Capital of Punishment
The death penalty has a long history in the United States, with the earliest examples of capital punishment in the American colonies dating to the 1630s. By the 1800s, however, the country faced increasing opposition to the death penalty. Early reformists included Thomas Jefferson, who introduced a bill to the Virginia assembly in 1779 curtailing the widespread use of capital punishment. In 1794, as advocated by statesmen Benjamin Rush and Benjamin Franklin, Pennsylvania repealed the death penalty for all crimes except first-degree murder and later became the first state to conduct executions in prisons rather than in public.
The early 20th century saw an uptick in the administration of capital punishment. Throughout the 1930s, the United States averaged 167 executions per year—more than in any other decade in American history. 1,298 executions were carried out in the following decade. These numbers began to fall gradually until 1972, when the Supreme Court ruled in Furman v. Georgia that the application of the death penalty in the United States violated the Eighth Amendment of the Constitution, which protects against “cruel and unusual punishment.” Yet it was not the death penalty itself that the court found unconstitutional. Rather, it was the “arbitrary and capricious” application of the penalty. The imposition of the death penalty, they found, was highly dependent not only on a defendant’s geographical location (only some states had the death penalty), but also on the defendant’s race, class, and education (poor defendants and defendants of color were disproportionately sentenced to death). The Court did not find the death penalty itself to be an example of cruel and unusual punishment, instead conceding that, pending a change in sentencing laws, it would be willing to reinstate the death penalty.
States wishing to continue executing prisoners thus began drafting bills to minimize the arbitrariness of the death penalty’s implementation. One possibility was to impose a mandatory death penalty on capital offenses. Another possibility was to strike a balance between “mitigating” circumstances that would help explain the crime (e.g., the defendant’s mental capacity or history of abuse) and “aggravating” circumstances that made the crime more severe (e.g., killing women or children). The Supreme Court ruled that the mandatory imposition of the death penalty did not leave sufficient room for the nuances of individual cases and deemed it unconstitutional. The latter solution, however—considering mitigating and aggravating circumstances during sentencing—was allowed to stand. In three cases known together as the 1976 Gregg decision, the Supreme Court approved new statutes in Georgia, Texas, and Florida, in addition to holding that the death penalty itself was constitutional under the Eighth Amendment. The following year, executions resumed in those three states.

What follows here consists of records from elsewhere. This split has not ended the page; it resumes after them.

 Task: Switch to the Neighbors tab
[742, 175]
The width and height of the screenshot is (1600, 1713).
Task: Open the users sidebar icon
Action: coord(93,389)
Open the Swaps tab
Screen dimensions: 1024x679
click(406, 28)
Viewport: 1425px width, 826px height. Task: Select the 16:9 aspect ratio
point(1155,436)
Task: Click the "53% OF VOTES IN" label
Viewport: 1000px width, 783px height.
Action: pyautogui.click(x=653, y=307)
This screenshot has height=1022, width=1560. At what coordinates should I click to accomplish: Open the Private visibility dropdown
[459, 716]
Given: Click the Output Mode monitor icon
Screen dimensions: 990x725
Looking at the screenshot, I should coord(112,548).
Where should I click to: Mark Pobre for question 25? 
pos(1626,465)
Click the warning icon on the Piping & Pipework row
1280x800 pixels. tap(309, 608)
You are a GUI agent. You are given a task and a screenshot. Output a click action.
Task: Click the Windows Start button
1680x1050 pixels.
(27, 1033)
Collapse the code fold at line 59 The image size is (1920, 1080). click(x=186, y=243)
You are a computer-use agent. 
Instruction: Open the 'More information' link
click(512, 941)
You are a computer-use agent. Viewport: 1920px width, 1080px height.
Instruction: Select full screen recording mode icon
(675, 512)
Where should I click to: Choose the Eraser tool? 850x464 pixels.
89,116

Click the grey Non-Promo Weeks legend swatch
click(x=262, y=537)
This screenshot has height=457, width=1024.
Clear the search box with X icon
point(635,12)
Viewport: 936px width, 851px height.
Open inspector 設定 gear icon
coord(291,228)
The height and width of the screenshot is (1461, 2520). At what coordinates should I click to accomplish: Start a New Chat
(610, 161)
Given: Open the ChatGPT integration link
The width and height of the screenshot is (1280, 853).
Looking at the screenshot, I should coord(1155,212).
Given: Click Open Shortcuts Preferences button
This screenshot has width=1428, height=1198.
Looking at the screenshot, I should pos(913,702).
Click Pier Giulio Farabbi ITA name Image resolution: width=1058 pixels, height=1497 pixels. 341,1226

Serious concerns about the application of the death penalty remain. Over the past 25 years, following an increase in the administration of capital punishment in the 1980s and 1990s, new death sentences have declined by over 80%, and executions have by roughly 75%. In 2002, the Supreme Court ruled that executing death-row inmates with intellectual disabilities was a violation of the “cruel and unusual punishment” clause of the Eighth Amendment. Just a few years later, the Court likewise found that death penalty sentences for crimes committed before the defendant turned 18 years old were unconstitutional.
Still, 27 states currently administer the death penalty, three of which (California, Pennsylvania, and Oregon) have a governor-imposed moratorium on executions. There are five methods of execution used in the U.S.: lethal injection, electrocution, lethal gas, hanging, and firing squad. Since the reinstatement of the death penalty in 1976, nearly 90% of executions have been carried out by lethal injection—a method first developed in the U.S. and now used internationally. Of the 23 states that have abolished the death penalty, 11 have done so since 2004.
Capital punishment continues to be rife with racial disparities. According to the Equal Justice Initiative, Black Americans constitute 41% of death-row inmates and 34% of those executed, despite making up only 14% of the U.S. population. Defendants are 11 times more likely to get the death penalty if the victim is white than if the victim is Black, and defendants are 22 times more likely to get the death penalty if the victim is white and the defendant is Black. These biases are also reflected in exoneration cases. In 2018, official misconduct by police and/or prosecutors was found in nearly 80% of homicide exonerations, and misconduct is more common in death penalty cases if the defendant is Black. 87% of Black death-row exonerees suffered official misconduct, compared to 67% of white death-row exonerees. Since 1973, almost 200 people have been exonerated of death-penalty sentences. For every eight inmates who are executed, one is found innocent and exonerated—a “failure rate” of more than 10%.
Today, some 60% of Americans prefer life imprisonment without the possibility of parole to the death penalty, yet in 2019 the U.S. federal government began imposing death penalties again after a 16-year hiatus. In 2022, the United States voted against a United Nations resolution for a global moratorium on the death penalty, writing in a statement that, “the U.S. does not understand the lawful use of this form of punishment as contravening respect for human rights, both as it relates to the convicted and sentenced individual as well as the rights of others.” As of August, 17 people have been executed in the U.S. in 2023: five in Florida and Texas, four in Missouri, two in Oklahoma, and one in Alabama.